::: SOURCE DOCUMENT :::
When you ^C to emerge, the Scheduler._terminate_tasks method sends SIGTERM to direct child processes, and then it waits for them to terminate. It may help if we also add a timeout, and send a SIGKILL if the SIGTERM cause it to terminate in a reasonable amount of time (10 seconds or so).
Actually, I was about to file a bug when i found this one about ...why not turn it into a feature? My suggestion: Ctrl+C kills emerge and all of its subprocesses. Sending it a signal (SIGUSR1 for example) could instead make it finish the currently running compiles/merges and then *not* proceed with the scheduled merges? E.g. make it finish gracefully. The current behavior (for which this bug was opened) also happens in 2.1.11.62. And I find it quite a nuisance, since it needs an explicit kill -9 to stop.
(In reply to comment #5) > The current behavior (for which this bug was opened) also happens in > 2.1.11.62. And I find it quite a nuisance, since it needs an explicit kill > -9 to stop. Just FYI, a HUP signal to the python process does the trick. It seems python is responsive even if the code its executing is not. If you Ctrl+Z'ed it, you just have to be sure to run "fg" to let it receive and react to the signal.
(In reply to comment #5) > My suggestion: > Ctrl+C kills emerge and all of its subprocesses. If it sends SIGKILL first then we risk losing potentially useful output, such as the traceback captured in bug 463960, comment #26. In order to avoid losing useful information like that, I think it's better to use a timeout. Alternatively, we could send SIGKILL if more than one SIGINT signal is received. > Sending it a signal (SIGUSR1 for example) could instead make it finish the > currently running compiles/merges and then *not* proceed with the scheduled > merges? E.g. make it finish gracefully. I think the graceful exit is a good default, but it will be better if enhanced with a timeout and translation of multiple SIGINT to SIGKILL. > The current behavior (for which this bug was opened) also happens in > 2.1.11.62. And I find it quite a nuisance, since it needs an explicit kill > -9 to stop. Yes, it is certainly annoying.
:::
→ THINGS TO DO
[1] In the emerge bug discussion, rewrite the part that opens with the words containing "When you ^C" and closes with "kill -9 to stop.", substituting "SIGHUP" for "SIGTERM".
[2] Translate this sentence from the emerge bug discussion into Spanish: "In order to avoid losing useful information like that, I think it's better to use a timeout."
[3] According to the emerge bug discussion, what signal sent to the python process does the trick?
The rows after this point have no connection to the emerge bug discussion.
::: DATA SECTION :::
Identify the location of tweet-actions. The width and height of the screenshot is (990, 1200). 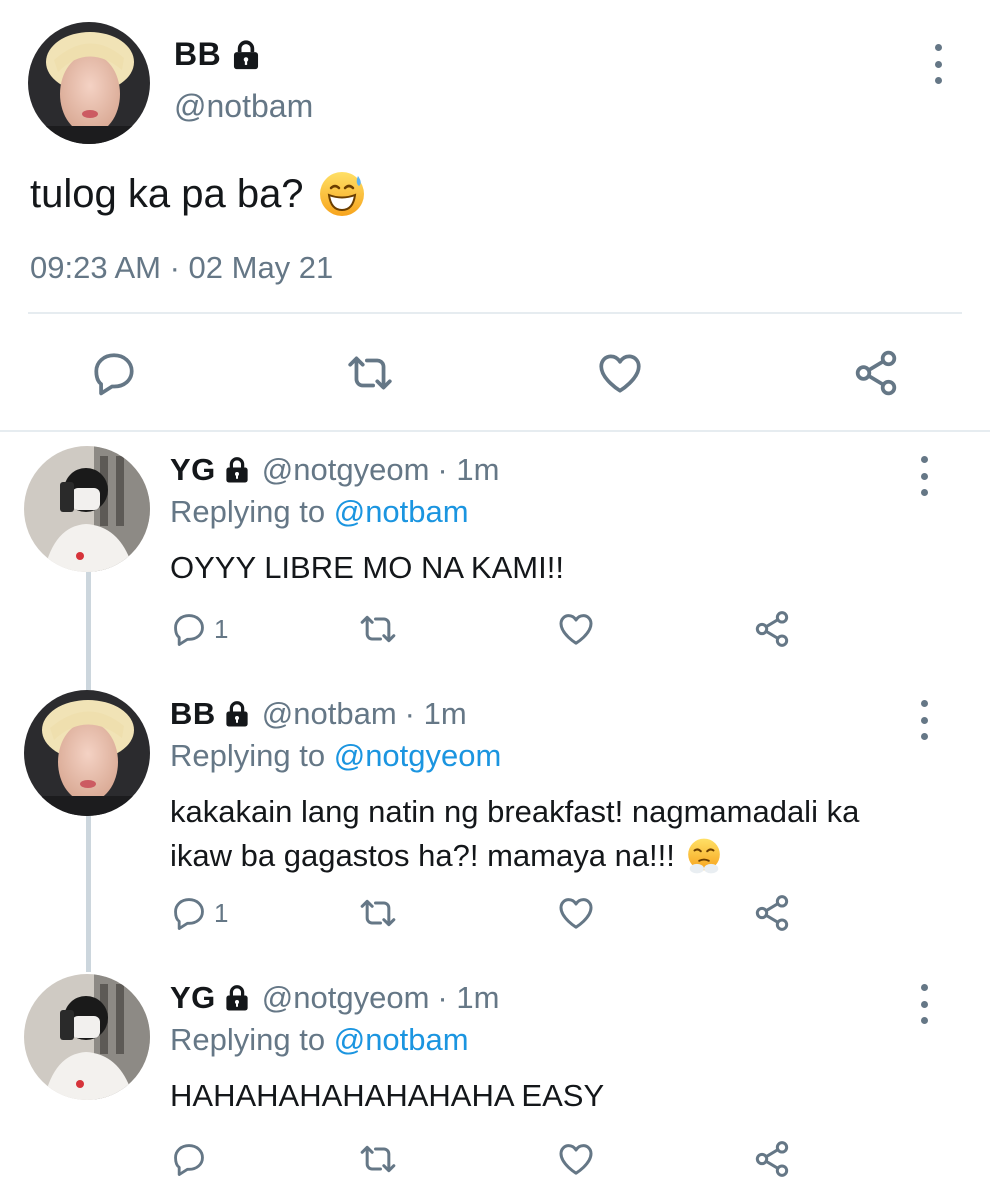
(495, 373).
:::
::: DATA SECTION :::
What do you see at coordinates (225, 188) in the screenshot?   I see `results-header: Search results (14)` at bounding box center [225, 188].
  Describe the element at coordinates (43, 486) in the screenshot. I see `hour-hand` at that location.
:::
→ RESULTS
[1]
When you ^C to emerge, the Scheduler._terminate_tasks method sends SIGHUP to direct child processes, and then it waits for them to terminate. It may help if we also add a timeout, and send a SIGKILL if the SIGHUP cause it to terminate in a reasonable amount of time (10 seconds or so).
Actually, I was about to file a bug when i found this one about ...why not turn it into a feature? My suggestion: Ctrl+C kills emerge and all of its subprocesses. Sending it a signal (SIGUSR1 for example) could instead make it finish the currently running compiles/merges and then *not* proceed with the scheduled merges? E.g. make it finish gracefully. The current behavior (for which this bug was opened) also happens in 2.1.11.62. And I find it quite a nuisance, since it needs an explicit kill -9 to stop.

[2] Para evitar perder información útil como esa, creo que es mejor usar un tiempo de espera.

[3] A HUP signal.